_Activity_: Leaving the pictures aside, repeat the entries exactly.

_Material to process_:
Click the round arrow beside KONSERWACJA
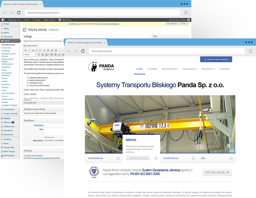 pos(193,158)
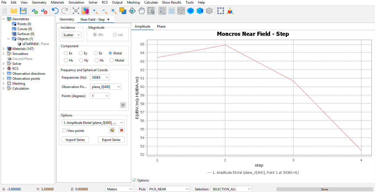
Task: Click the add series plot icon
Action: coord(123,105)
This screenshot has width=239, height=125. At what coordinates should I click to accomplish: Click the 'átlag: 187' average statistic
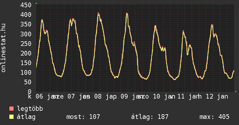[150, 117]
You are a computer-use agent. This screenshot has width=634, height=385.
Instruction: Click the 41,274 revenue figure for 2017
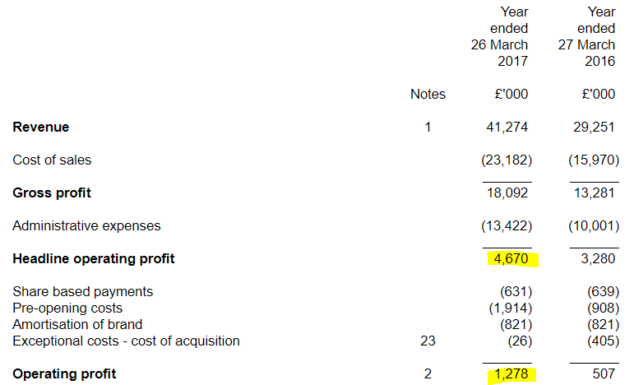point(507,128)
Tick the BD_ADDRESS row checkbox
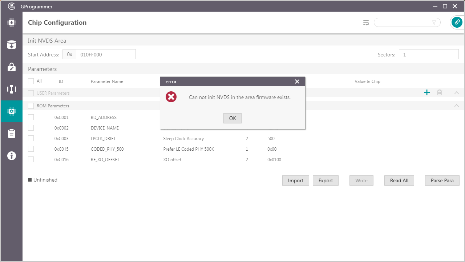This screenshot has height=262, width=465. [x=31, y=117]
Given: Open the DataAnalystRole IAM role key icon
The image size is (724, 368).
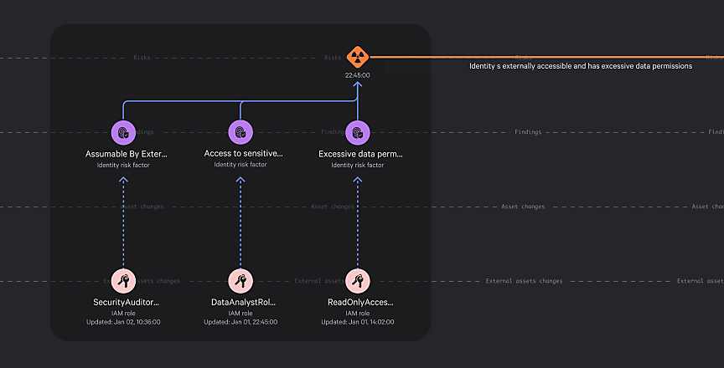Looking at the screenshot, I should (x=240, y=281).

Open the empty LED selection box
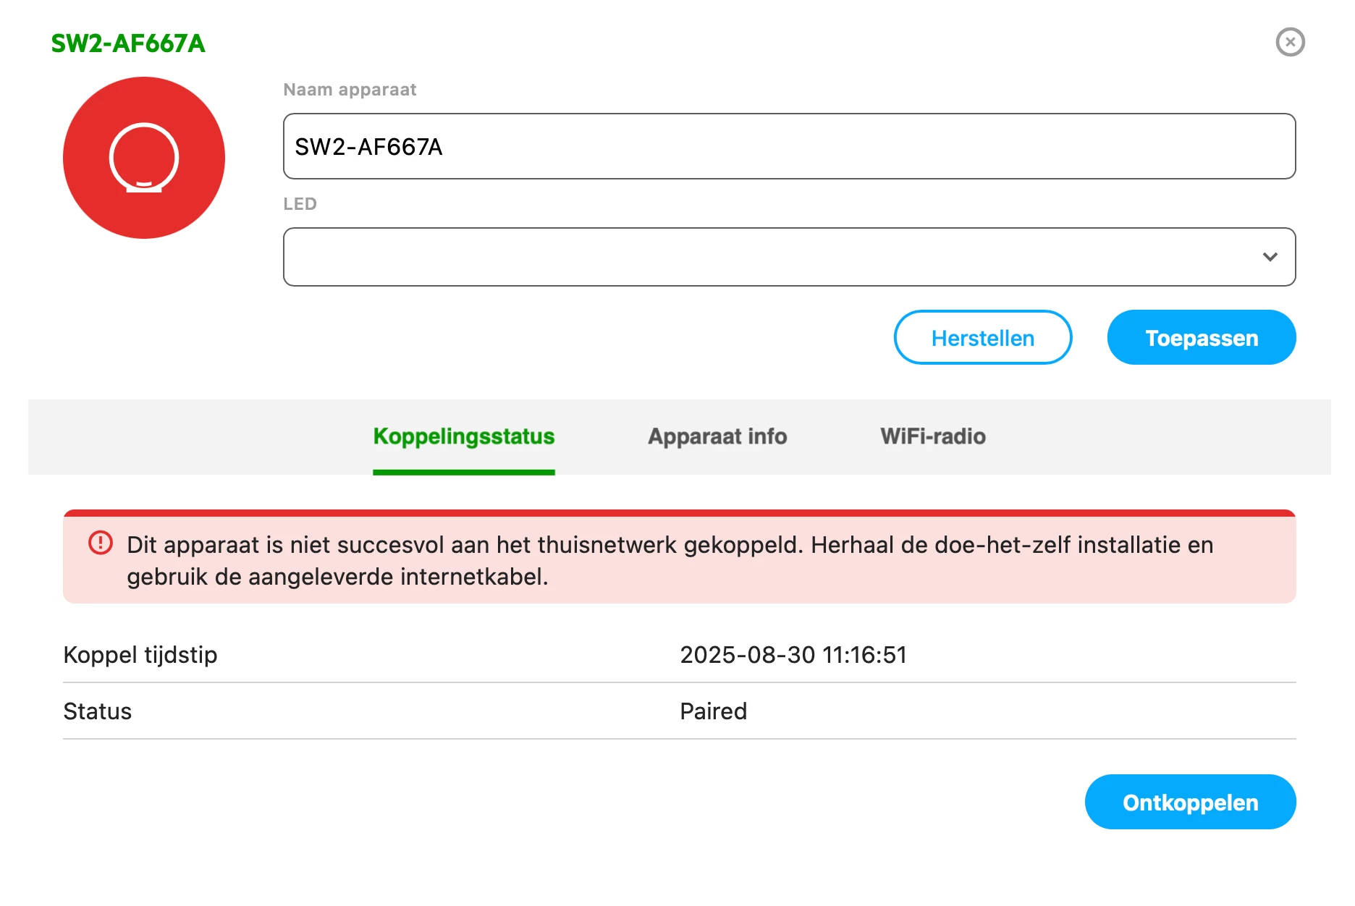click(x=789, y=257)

_Answer below_:
Click the round arrow beside KONSERWACJA
 pos(193,158)
Task: Click the add series plot icon
Action: coord(123,105)
This screenshot has width=239, height=125. At what coordinates should I click to accomplish: Click the 'átlag: 187' average statistic
[150, 117]
You are a computer-use agent. This screenshot has width=634, height=385.
Instruction: Click the 41,274 revenue figure for 2017
point(507,128)
Tick the BD_ADDRESS row checkbox
This screenshot has height=262, width=465. [x=31, y=117]
Given: Open the DataAnalystRole IAM role key icon
The image size is (724, 368).
Looking at the screenshot, I should (x=240, y=281).

Open the empty LED selection box
click(x=789, y=257)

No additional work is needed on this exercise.